Dans la foulée de l’annonce, l’Anjo (association nationale des jeunes ophtalmologistes) a lancé une pétition sur le site change.org. Celle-ci part d’un constat : « Les orthoptistes ont une formation en rééducation visuelle qui dure 3 ans. Les ophtalmologistes font 12 ans d’études de médecine et sont formés sur les pathologies, le dépistage, et la prise en charge de celles-ci (médicale et chirurgicale), ce sont les médecins et les docteurs de vos yeux », écrivent les auteurs de la pétition.

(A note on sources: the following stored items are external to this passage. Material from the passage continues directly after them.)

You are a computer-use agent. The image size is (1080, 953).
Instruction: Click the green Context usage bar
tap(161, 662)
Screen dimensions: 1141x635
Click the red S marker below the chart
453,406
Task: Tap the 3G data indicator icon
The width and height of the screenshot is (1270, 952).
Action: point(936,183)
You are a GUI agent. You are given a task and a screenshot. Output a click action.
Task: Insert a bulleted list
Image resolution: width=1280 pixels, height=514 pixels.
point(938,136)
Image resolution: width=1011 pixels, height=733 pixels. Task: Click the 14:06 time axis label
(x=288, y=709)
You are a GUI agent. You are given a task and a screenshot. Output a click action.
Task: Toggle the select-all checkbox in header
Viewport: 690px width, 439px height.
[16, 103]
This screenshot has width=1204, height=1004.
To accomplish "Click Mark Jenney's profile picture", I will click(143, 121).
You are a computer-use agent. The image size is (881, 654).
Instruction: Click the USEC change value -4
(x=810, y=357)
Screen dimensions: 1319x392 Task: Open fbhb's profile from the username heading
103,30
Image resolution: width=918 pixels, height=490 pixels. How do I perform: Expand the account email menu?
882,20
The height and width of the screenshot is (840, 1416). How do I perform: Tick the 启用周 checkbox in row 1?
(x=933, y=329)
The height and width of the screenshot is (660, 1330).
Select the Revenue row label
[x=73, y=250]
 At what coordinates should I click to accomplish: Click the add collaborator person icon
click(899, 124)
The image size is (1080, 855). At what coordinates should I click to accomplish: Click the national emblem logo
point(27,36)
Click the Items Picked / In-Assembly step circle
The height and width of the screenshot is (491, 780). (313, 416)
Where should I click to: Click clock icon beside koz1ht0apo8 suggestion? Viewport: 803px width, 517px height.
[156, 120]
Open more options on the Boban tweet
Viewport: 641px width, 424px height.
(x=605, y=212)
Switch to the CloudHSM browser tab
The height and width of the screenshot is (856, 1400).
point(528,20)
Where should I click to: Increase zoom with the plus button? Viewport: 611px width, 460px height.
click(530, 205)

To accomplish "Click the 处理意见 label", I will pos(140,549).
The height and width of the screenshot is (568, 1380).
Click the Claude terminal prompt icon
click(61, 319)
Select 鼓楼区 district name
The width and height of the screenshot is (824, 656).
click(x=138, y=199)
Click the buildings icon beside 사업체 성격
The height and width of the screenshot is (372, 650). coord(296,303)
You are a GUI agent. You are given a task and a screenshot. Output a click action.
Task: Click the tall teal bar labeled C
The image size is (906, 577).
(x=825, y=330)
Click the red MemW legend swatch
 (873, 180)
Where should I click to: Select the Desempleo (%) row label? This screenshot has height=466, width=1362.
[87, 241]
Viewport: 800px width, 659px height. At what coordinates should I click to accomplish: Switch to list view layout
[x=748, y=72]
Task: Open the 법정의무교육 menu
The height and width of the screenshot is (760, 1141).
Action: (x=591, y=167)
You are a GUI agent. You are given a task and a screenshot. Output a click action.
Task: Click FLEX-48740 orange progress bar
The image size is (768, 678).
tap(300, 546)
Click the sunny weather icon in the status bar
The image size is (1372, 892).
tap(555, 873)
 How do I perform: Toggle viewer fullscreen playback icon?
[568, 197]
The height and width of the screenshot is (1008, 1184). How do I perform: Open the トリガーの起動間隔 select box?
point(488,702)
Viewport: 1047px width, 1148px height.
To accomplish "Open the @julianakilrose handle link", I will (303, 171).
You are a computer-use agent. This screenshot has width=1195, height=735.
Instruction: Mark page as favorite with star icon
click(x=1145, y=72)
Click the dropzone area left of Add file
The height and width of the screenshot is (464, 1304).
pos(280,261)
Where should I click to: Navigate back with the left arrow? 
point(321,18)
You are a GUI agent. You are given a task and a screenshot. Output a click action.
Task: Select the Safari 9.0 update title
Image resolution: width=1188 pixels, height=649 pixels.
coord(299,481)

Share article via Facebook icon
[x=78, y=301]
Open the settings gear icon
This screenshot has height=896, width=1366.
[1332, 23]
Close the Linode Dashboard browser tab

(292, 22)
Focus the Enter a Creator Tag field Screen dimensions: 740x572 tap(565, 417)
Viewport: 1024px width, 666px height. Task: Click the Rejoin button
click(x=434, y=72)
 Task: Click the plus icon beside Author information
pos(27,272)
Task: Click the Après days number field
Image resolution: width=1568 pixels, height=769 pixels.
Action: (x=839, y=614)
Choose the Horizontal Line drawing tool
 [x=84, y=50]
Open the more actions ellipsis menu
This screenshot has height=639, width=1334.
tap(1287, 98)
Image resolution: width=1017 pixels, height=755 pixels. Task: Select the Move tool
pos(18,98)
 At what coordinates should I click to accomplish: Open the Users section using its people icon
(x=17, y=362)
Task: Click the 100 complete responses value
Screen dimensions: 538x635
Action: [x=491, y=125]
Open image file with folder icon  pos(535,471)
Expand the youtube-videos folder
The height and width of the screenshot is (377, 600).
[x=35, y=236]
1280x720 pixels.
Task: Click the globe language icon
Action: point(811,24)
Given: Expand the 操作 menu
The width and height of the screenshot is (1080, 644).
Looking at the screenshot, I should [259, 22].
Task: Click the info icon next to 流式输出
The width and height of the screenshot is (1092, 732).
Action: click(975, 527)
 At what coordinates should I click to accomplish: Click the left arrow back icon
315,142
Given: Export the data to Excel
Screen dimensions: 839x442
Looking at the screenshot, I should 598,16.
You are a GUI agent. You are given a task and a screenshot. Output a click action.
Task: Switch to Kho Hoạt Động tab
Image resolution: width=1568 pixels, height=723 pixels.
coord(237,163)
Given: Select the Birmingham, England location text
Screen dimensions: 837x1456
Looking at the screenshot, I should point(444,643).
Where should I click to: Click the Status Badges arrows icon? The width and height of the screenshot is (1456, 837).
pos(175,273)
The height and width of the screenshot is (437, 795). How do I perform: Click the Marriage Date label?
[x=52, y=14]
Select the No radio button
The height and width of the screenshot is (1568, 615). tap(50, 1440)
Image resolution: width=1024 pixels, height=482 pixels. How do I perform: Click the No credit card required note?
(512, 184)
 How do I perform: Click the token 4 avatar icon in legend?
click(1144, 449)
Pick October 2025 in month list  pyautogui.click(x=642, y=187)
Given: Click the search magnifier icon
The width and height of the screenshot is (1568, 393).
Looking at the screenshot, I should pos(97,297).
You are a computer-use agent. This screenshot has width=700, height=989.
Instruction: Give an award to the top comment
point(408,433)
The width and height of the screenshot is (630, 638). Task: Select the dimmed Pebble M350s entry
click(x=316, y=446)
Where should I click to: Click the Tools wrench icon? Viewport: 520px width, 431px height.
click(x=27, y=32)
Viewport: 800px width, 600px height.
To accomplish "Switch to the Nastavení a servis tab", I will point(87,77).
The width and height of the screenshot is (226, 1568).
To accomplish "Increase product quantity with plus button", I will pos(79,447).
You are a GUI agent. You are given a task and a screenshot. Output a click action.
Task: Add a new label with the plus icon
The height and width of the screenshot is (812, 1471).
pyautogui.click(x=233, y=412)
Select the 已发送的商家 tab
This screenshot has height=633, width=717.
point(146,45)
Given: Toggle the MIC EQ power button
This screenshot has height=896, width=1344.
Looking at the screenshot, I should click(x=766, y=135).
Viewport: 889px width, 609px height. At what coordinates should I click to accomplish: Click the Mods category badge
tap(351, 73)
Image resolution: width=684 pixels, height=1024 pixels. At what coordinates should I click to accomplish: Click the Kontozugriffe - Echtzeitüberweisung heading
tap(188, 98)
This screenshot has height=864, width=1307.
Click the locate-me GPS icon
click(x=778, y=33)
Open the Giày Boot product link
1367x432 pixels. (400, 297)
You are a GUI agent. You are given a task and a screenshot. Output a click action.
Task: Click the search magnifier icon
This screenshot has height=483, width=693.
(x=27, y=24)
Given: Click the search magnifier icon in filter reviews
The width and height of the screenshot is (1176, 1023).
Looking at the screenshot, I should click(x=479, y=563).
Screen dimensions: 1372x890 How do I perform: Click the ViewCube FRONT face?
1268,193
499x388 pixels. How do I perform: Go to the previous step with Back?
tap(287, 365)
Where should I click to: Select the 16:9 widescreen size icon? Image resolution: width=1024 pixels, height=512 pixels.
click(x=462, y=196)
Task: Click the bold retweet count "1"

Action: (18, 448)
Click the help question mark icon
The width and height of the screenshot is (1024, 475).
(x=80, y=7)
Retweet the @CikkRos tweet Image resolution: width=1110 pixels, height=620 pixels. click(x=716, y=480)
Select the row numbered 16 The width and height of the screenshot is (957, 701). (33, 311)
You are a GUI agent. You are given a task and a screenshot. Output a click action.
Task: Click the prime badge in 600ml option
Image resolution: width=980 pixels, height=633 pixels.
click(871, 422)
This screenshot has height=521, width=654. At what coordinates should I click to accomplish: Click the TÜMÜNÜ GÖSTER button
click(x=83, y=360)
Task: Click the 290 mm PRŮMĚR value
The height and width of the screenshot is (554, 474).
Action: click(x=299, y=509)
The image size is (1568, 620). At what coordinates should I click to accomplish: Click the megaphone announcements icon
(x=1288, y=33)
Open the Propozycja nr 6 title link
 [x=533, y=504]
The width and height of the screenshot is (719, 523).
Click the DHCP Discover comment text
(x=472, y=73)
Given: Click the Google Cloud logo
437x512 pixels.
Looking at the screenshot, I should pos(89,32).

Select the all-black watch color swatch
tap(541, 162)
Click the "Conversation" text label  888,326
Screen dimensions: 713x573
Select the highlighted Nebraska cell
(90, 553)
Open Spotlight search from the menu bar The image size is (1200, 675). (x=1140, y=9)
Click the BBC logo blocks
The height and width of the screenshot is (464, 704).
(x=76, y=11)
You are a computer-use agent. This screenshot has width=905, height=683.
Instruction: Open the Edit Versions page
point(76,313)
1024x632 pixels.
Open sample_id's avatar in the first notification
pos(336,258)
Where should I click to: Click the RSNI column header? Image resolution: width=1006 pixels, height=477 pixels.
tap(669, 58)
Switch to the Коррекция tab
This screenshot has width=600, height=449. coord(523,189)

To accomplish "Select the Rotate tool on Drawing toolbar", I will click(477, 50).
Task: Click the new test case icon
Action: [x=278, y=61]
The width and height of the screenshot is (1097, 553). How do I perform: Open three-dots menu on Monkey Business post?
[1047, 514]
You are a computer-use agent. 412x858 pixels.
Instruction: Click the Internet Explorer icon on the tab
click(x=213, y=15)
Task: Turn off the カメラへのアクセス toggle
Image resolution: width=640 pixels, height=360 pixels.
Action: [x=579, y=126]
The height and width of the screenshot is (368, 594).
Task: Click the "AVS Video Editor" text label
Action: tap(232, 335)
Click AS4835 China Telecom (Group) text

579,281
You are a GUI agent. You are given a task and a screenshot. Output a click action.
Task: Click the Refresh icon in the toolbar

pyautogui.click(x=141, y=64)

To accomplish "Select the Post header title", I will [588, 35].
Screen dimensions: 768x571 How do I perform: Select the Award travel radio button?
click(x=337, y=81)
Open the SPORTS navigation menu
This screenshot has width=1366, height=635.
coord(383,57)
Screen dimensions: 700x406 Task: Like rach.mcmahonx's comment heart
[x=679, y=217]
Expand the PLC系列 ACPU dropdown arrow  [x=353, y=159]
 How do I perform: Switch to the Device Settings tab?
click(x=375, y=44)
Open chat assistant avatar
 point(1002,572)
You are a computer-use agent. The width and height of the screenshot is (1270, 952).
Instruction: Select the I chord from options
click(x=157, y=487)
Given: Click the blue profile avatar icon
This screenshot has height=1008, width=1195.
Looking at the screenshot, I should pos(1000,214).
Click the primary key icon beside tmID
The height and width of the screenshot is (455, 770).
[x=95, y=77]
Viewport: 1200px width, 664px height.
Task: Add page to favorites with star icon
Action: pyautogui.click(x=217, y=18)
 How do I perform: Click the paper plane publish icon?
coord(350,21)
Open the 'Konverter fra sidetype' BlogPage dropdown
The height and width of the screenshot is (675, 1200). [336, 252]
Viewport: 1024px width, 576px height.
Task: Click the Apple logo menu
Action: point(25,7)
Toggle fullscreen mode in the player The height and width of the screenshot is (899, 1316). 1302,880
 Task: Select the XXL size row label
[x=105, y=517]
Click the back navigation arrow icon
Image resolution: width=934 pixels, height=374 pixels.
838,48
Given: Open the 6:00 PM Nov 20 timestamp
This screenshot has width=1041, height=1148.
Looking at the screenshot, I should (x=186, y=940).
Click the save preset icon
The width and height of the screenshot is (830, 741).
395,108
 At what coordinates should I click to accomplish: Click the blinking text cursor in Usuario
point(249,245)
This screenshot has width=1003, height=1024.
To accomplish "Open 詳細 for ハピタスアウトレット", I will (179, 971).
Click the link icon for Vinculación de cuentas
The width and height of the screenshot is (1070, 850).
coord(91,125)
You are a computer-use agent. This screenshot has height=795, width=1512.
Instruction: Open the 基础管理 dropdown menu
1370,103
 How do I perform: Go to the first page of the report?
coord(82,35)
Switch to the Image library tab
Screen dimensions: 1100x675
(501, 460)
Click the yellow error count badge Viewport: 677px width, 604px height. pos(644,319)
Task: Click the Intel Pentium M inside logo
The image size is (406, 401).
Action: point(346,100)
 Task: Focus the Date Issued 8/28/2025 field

Dès lors, confier la prescription et le dépistage aux orthoptistes présente pour eux « un vrai risque de catastrophe sanitaire visuelle […], une vraie démédicalisation ». Le dépistage des pathologies oculaires se faisant en effet lors d’une consultation pour une prescription de lunettes ou de lentilles, dissocier les deux pourrait conduire à un retard dans le dépistage de certaines maladies. Pour les ophtalmologistes, cette proposition de loi revient en outre à dévaloriser les études de médecine, sans pour autant permettre avec certitude de raccourcir les délais de consultation. Puisque, rappellent-ils : « L’installation des orthoptistes dans les déserts médicaux est incertaine. La répartition actuelle des orthoptistes est d’ailleurs moins bonne que celles des ophtalmologistes. » La pétition met enfin en garde contre une éventuelle adoption de cette proposition de loi, qui sera débattue mi-octobre : « Nos nombreux collègues qui assurent depuis longtemps la gestion des urgences ophtalmologiques, et qui ont participé aux gardes dans les services luttant contre le Covid, nous ont fait part de leur volonté de faire une grève massive, longue, totale, en regroupant d’autres spécialités à l’hôpital et en libéral. » La pétition, soutenue par le Snof (Syndicat national des ophtalmologistes de France), l’AFO (Académie française d’ophtalmologie), le Conseil national professionnel d’ophtalmologie et le CNJC (Conseil national des jeunes chirurgiens), avait déjà recueilli près de 5 500 signatures le 4 octobre.